Astros owner Drayton McLane makes his annual statement of poverty to the ever-credulous Chron. He claims he's lost $105 million since he bought the team in 1993, and that he projects a cash loss of $5 million this year.

In a word: bull. Like I said, Drayton has made these claims every stinking year. The people of Houston, myself included, voted to pay for a new stadium with all the bells and whistles so that McLane could make ends meet. If he can't make a buck with Enron Astros Minute Maid Field, then I have to wonder how he ever made his fortune in the first place.

McLane's comments are the latest salvo fired by management in recent days. Last week, commissioner Bud Selig said two teams have such severe financial problems that they were in danger of not finishing the season. One team, he said, might not even make its next payroll.

That team, the Detroit Tigers, did pay its players Monday, but Selig insisted the problems he described were real.

Since allowing owners to speak publicly on labor matters, they've come forward to detail their losses and the need for significant changes in the labor agreement.

That's all this is, a salvo in the labor wars. The owners know that a strike is exceedingly unpopular, and they want to force the players' hand. The fact that not a single thing that Beelzebud and his cronies has said about their finances ("two teams can't make payroll! okay, maybe not") has been true doesn't stop them from acting as if they have credibility.

Kevin also takes his shots at McLane.

Meanwhile, the new Cleveland owner is blaming George Steinbrenner for his problems. Look, I'll stipulate that the Yankees have more money than God, and that most other teams can't compete with the Yankees' checkbook. So don't. Don't give big contracts to "proven veterans". Develop young talent and keep them for as long as they're affordable. However unfair the system may be, does it make sense to compete where you can't fight? Again, I'm struck with how often the complaints of the owners boil down to statements about their own lack of business acumen.

I guess the reason why I don't understand people who get angry with the players for their salaries and willingness to strike is that the alternate choice is to side with a bunch of even richer guys who are fundamentally dishonest. The owners have never told the truth about their finances, their every move is calculated at shifting their costs to players and fans, they threaten to relocate if they public doesn't buy them new stadia - this is who I'm supposed to root for?

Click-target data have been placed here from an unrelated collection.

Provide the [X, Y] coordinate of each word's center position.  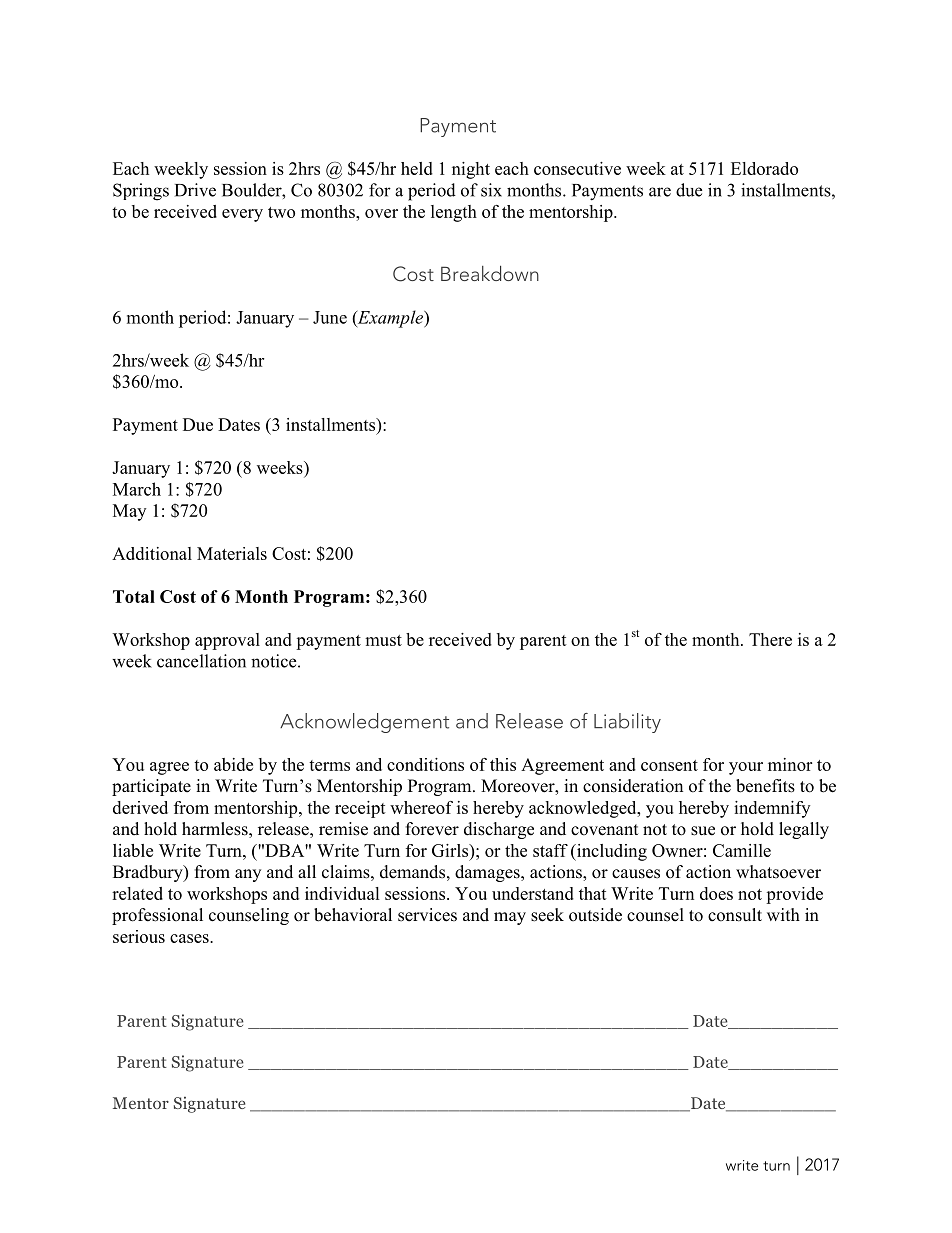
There [770, 639]
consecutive [577, 168]
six [491, 190]
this [503, 764]
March [137, 489]
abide [233, 764]
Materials [232, 553]
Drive [195, 190]
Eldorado [764, 168]
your [746, 768]
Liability [627, 723]
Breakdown [490, 273]
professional [157, 916]
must [383, 640]
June [330, 317]
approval [227, 641]
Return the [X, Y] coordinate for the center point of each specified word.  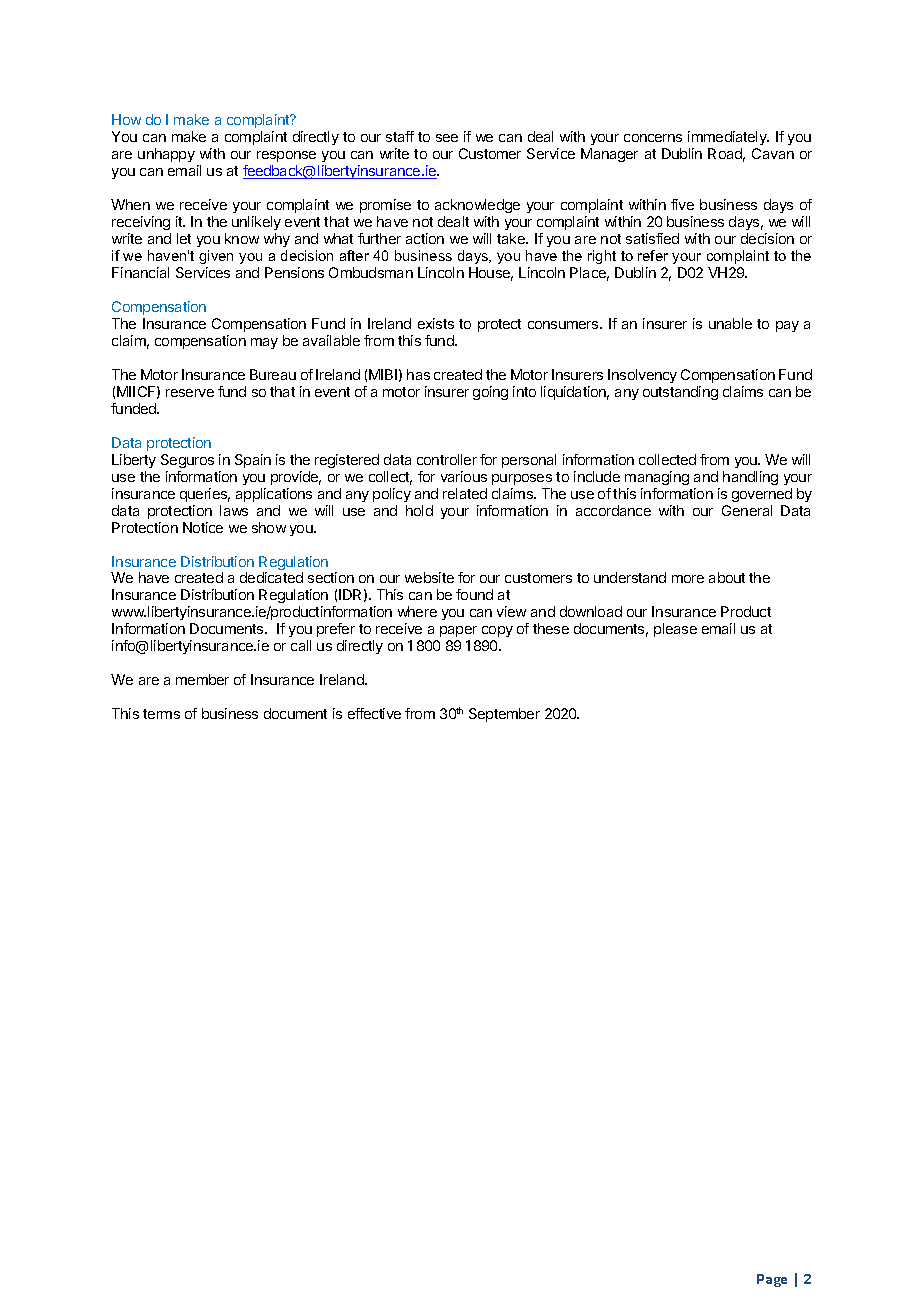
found [474, 594]
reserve [190, 393]
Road [726, 155]
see [447, 138]
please [675, 630]
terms [161, 714]
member [202, 679]
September [504, 715]
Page [772, 1280]
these [551, 628]
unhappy [166, 155]
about [727, 577]
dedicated [271, 577]
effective [374, 713]
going [490, 393]
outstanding [680, 393]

I know what it means to be a fan of major league baseball. I put up with the crap because I love the game. The game is bigger than any owner or player or labor dispute. I go to Rice games when I can, I sometimes travel with my dad and uncles to see minor league games, and someday I'll coach Little League for my kids, because it reminds me that the game is more than just what you see on ESPN. It's possible that arrogance and stupidity may someday kill Major League Baseball as we know it, but the game and the love it engenders will live forever.